A virus carried by fruit bats has killed at least 10 people in India’s southern state of Kerala, health and government officials said.
Nipah virus, which spreads fast and has a reported death rate of 70 percent, can infect both humans and animals, particularly pigs. There is no vaccine available for it.
K K Shailaja, Kerala state health minister, said on Tuesday that 10 people died of the virus and two more were in critical condition.
“We had sent 18 cases for testing for Nipah virus out of which 12 have come back positive,” she told reporters. “Rest of the six are negative.”
Those who have died are mainly from the districts of Kozhikode and Mallapuram, including a 31-year-old nurse, who was treating patients infected with the virus.
“The victims from Malappuram were reportedly in contact with those infected in Kozhikode,” Shailaja said, adding that no new cases have been reported in the past 24 hours.

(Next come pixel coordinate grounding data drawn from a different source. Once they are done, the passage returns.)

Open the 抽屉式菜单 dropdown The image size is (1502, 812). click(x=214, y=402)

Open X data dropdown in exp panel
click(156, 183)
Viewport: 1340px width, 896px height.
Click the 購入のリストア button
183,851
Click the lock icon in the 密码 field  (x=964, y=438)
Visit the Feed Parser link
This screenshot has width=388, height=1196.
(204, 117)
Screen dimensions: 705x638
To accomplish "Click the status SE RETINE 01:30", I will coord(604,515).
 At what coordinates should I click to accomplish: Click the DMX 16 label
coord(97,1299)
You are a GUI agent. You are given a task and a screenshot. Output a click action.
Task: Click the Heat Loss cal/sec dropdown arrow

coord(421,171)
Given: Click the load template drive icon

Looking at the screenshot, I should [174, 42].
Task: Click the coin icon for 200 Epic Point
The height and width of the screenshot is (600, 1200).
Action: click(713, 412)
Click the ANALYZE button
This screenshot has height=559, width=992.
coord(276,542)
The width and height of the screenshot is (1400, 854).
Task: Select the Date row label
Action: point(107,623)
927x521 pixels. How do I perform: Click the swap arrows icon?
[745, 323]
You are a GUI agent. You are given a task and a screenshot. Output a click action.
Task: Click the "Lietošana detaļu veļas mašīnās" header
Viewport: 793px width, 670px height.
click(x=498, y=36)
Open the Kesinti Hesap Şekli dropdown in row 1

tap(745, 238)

The outbreak has caused panic in the state, with the government stressing that is handling the issue with “utmost seriousness”.
“All efforts are being made to ensure that more lives are not lost,” Kerala Chief Minister Pinarayi Vijayan was quoted as saying by local media.
Lini Puthussery, a nursing assistant, was one of the victims. The mother of two, who contracted the disease while attending to three patients infected by Nipah, died on Monday.
In her last letter addressed to her husband, Puthussery wrote: “I’m almost on the way … Don’t think I will be able to meet you. Sorry. You should look after our children well.”
Heartbreaking! Lini, nursing staff and mother of two toddlers, succumbs to Nipah virus, while nursing her patients afflicted with the same. Her dedication towards the job will inspire millions across the world.https://t.co/iMEUSfQXdF
— Meenakashi Lekhi (@M_Lekhi) May 22, 2018
Her body was cremated soon after her death to prevent further spread of the infection.
Nipah virus was first identified in 1998 during an outbreak of disease in Kampung Sungai Nipah, Malaysia, according to the World Health Organization (WHO).
Medical symptoms include high fever, headache, breathing difficulty, brain swelling, drowsiness, disorientation as well as coma. Its primary treatment is intensive supportive care, WHO has said.